▶ _Challenge_
Copy each of the records below line for line, changing nothing.

▶ _Records shown_
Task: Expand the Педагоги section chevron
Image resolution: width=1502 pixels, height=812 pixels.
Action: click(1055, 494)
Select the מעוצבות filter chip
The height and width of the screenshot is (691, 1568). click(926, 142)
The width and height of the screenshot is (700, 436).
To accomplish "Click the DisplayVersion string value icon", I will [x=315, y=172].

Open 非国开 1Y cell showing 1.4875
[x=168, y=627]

▶ _Expected answer_
Task: Expand the Педагоги section chevron
Image resolution: width=1502 pixels, height=812 pixels.
Action: click(1055, 494)
Select the מעוצבות filter chip
The height and width of the screenshot is (691, 1568). click(926, 142)
The width and height of the screenshot is (700, 436).
To accomplish "Click the DisplayVersion string value icon", I will [x=315, y=172].

Open 非国开 1Y cell showing 1.4875
[x=168, y=627]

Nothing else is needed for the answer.